En même temps, sa fonction le place au sommet de la hiérarchie angélique. Une tradition connue rapporte que le Prophète aurait dit que Jibril lui avait apporté le Coran selon plusieurs « lectures », ce qui influença la discussion ultérieure sur les lectures canoniques du Coran.
L’une des épisodes les plus influentes autour de Jibril est le Ḥadīth Jibrīl, transmis notamment dans le recueil de Muslim.
Jibril y apparaît sous les traits d’un homme vêtu de blanc de manière frappante, aux cheveux très noirs, sans aucune trace de voyage sur lui, et que personne parmi les présents ne reconnaît. Il s’assoit face au Prophète, touche genou contre genou et pose une série de questions.
Il interroge sur l’islam, c’est-à-dire les obligations extérieures, sur l’īmān, la foi, sur l’iḥsān, la perfection intérieure, et sur l’heure du Jugement dernier.
À chaque réponse du Prophète, l’inconnu rétorque « tu as dit vrai », ce qui étonne les auditeurs, car celui qui pose une question ne possède pas habituellement le savoir nécessaire pour confirmer la réponse. Après que l’homme fut parti, le Prophète explique à ses compagnons que c’était Jibril, venu pour leur enseigner leur religion.

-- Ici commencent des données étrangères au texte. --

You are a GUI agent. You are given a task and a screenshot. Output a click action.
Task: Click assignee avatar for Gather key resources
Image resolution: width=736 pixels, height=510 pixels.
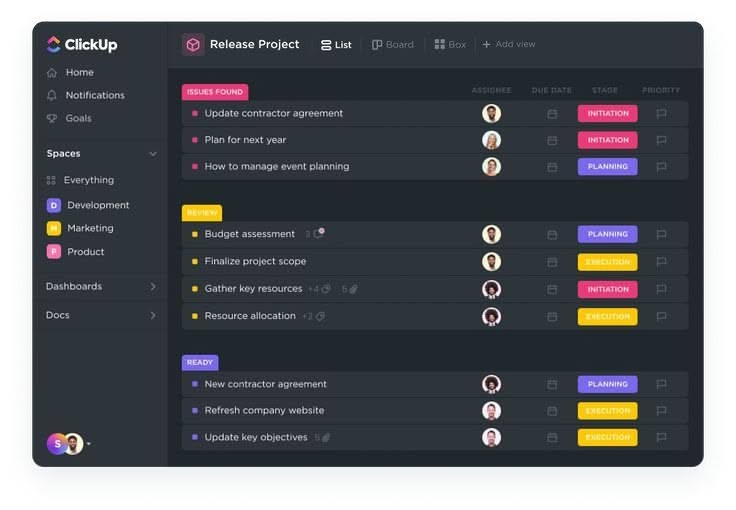point(491,290)
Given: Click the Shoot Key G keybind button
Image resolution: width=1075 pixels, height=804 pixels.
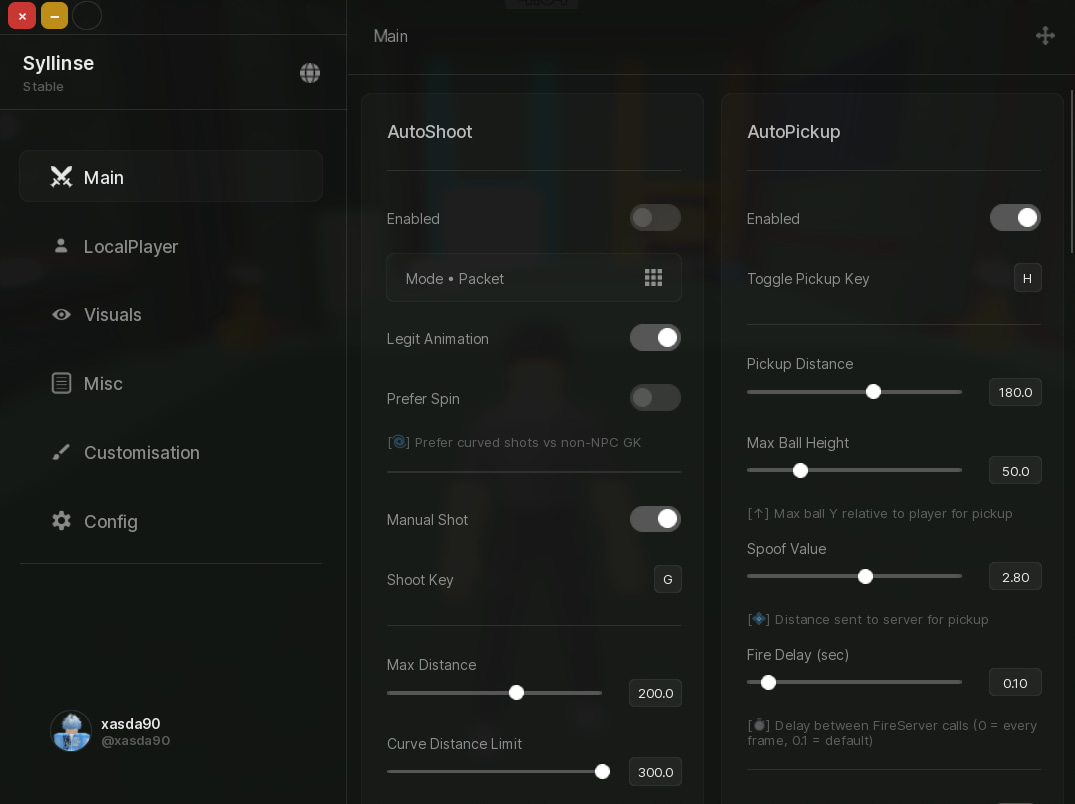Looking at the screenshot, I should (667, 579).
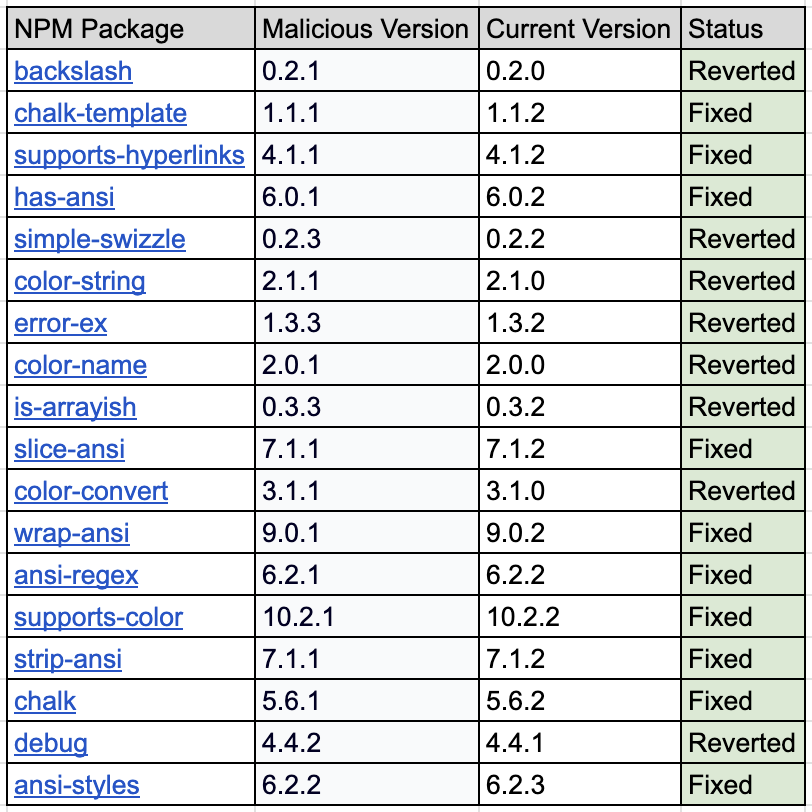Open the ansi-regex package link
Image resolution: width=812 pixels, height=812 pixels.
coord(76,575)
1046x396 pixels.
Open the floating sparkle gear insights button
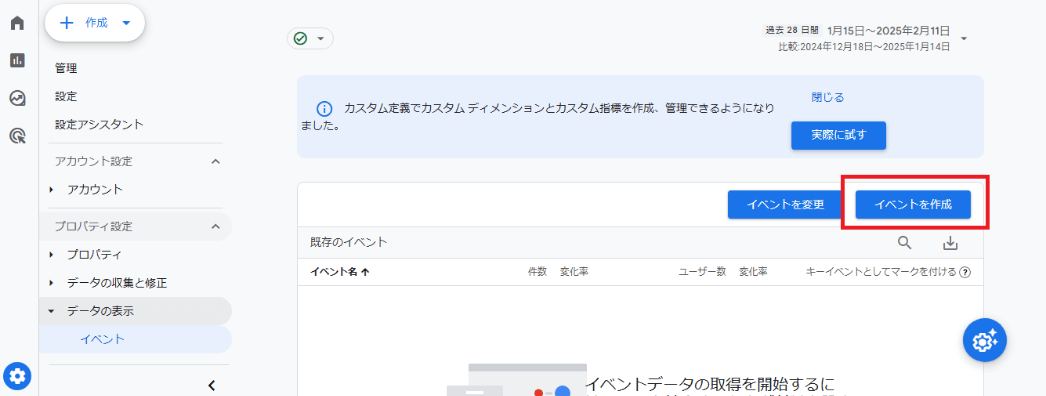(985, 340)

Ce hadith est devenu un texte fondateur de la doctrine islamique de la foi. La tripartition en islam, iman et ihsan structure encore aujourd’hui les ouvrages d’enseignement religieux et constitue le point de départ de la distinction entre droit, théologie et mystique. La pointe didactique du récit est remarquable : l’ange connaît les réponses, mais pose malgré tout les questions, afin que la communauté apprenne par le dialogue.
La forme de l’enseignement, et pas seulement son contenu, fut ainsi transmise.
Jibril partage son nom et sa fonction essentielle avec le Gabriel de la tradition juive et chrétienne, et ce constat est instructif pour les sciences des religions.
Dans le livre de Daniel du Tanakh hébreu, Gabriel interprète des visions, et est donc déjà un ange de l’explication et de la médiation. Dans l’évangile de Luc, il annonce la naissance de Jean le Baptiste et de Jésus. Dans les trois traditions, Gabriel est associé au verbe divin prononcé.
L’islam n’a pas simplement repris cette figure, mais l’a intégrée dans sa propre conception de la révélation. Tandis que Gabriel dans le christianisme annonce avant tout, Jibril dans l’islam transmet un texte complet. Ce déplacement correspond à une compréhension différente de l’Écriture : le Coran se conçoit comme une descente verbale, et l’ange est le canal de cette descente.
La tradition musulmane connaît également une polémique de démarcation. La sourate 2, 97-98 réagit, selon l’exégèse classique, à un rejet juif de Jibril et déclare que celui qui est ennemi de Dieu, de ses anges et nommément de Jibril, Dieu lui est ennemi. Ce verset montre que la figure angélique n’était pas seulement un héritage unificateur, mais aussi un objet de débat religieux.
Pour l’étude comparative, Jibril constitue ainsi un cas exemplaire : une figure qui réapparaît dans plusieurs religions et qui, précisément pour cette raison, rend visibles les différences spécifiques entre les traditions. Celui qui souhaite comprendre la doctrine angélologique de l’islam ne peut faire l’impasse sur cet entrelacs de reprise et de réorientation.